> **Tasks to carry out**:
(1) Reproduce word for word the part of the ComGlobal merger text starting with "The Merger consideration for all" and going on through "amount of $25,000,0000.".
(2) According to the ComGlobal merger text, what is ComGlobal's largest customer?

> **Passage to read**:
=======

ComGlobal is an employee-owned software engineering and information technology firm primarily serving federal government agencies and organizations. ComGlobal specializes in command, control, communications, computers and intelligence (C4I) programs for the military. Its largest customer is the U.S. Navy’s Tomahawk Cruise Missile Program. ComGlobal has offices in California, Mississippi, Nevada and Virginia.
Under the terms of the Agreement and Plan of Merger by and among the Company, Alpha-N Acquisition Corp., a wholly-owned subsidiary of the Company (“Merger Sub”), ComGlobal and Frank Hewitt, as the Stockholder Representative of the stockholders of ComGlobal, dated April 1, 2005 (the “Merger Agreement”), the Company acquired ComGlobal by merging the Merger Sub with and into ComGlobal, with ComGlobal as the surviving corporation (the “Merger”). As a result of the Merger, ComGlobal has become a wholly-owned subsidiary of the Company. This summary of the Merger is qualified in its entirety by the Merger Agreement, a copy of which is being filed herewith as Exhibit 2.1 to this Form 8-K.
The Merger consideration for all of the issued and outstanding stock of ComGlobal was $47,000,000 in cash. The Company financed the transaction with a combination of senior debt from Bank of America, N.A. in the amount of $22,000,000 and a draw-down of the Series B Preferred Stock facility in the amount of $25,000,0000.
Pursuant to a Purchase Agreement by and among the Company, General Electric Pension Trust, New York Life Capital Partners II, L.P., Pequot Private Equity Fund III, L.P. and Pequot Offshore Private Equity Partners III, L.P. (collectively, the “Investors”), dated May 28, 2004, subject to certain approval rights by the holders of the Company’s Series A Preferred Stock and Series B Preferred Stock, the Company had an option to require the Investors to purchase up to an additional $25,000,000 of Series B Preferred Stock, with additional Common Stock Warrants (the “Company Option”), at any one or more times on or prior to May 27, 2005 for the purpose of paying the cost of acquisition of the stock or assets of one or more companies in each case with an acquisition value of at least $10 million. To fund a portion of the Merger consideration for ComGlobal, the Company exercised the Company Option and drew down the remaining $25,000,000 from this Series B Preferred Stock financing facility approved by the stockholders at the Annual Meeting of the Stockholders in September 2004. Pursuant to the terms of the Series B Preferred Stock financing facility, the Company sold to Investors at $3.50 per share additional Series B Preferred Stock and associated Common Stock Warrants in an amount equal to one share of Common Stock for every five shares of Common Stock issuable upon conversion of the Series B Preferred Stock. In connection with the Company Option which was also approved by the holders of the Series A Preferred Stock and Series B Preferred Stock, the Company issued to Investors on April 1, 2005 an additional 7,142,856 shares of Series B Preferred Stock and Common Stock Warrants to purchase an additional 1,785,713 shares of Common Stock at $4.29 per share. Since the per share price at which the Series B Preferred
Stock will convert into Common Stock is $2.80, the additional shares of Series B Preferred Stock issued on April 1, 2005 are convertible into 8,928,570 shares of the Company’s Common Stock at any time at the election of the Investors.

=======

> **Data section**:
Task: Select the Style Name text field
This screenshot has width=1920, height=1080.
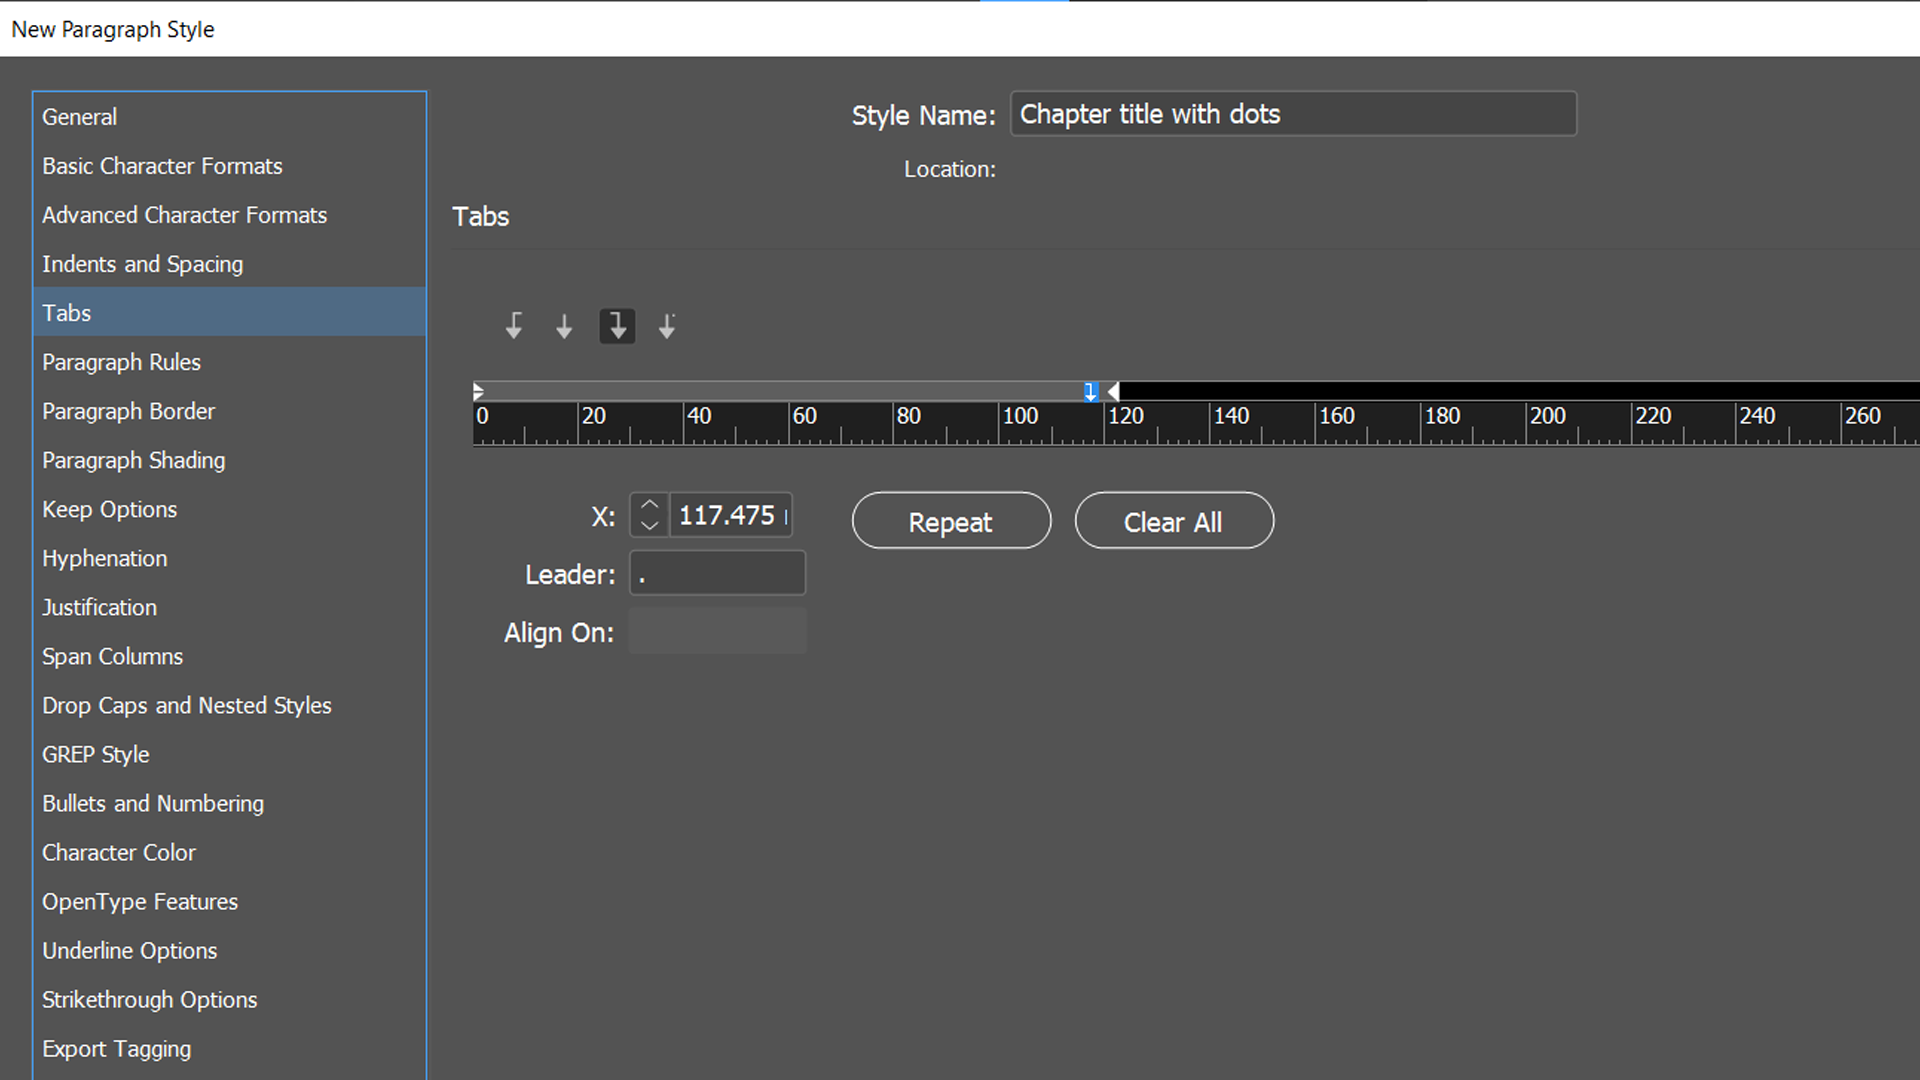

=======

> **Outputs for the tasks**:
(1)
The Merger consideration for all of the issued and outstanding stock of ComGlobal was $47,000,000 in cash. The Company financed the transaction with a combination of senior debt from Bank of America, N.A. in the amount of $22,000,000 and a draw-down of the Series B Preferred Stock facility in the amount of $25,000,0000.

(2) The U.S. Navy's Tomahawk Cruise Missile Program.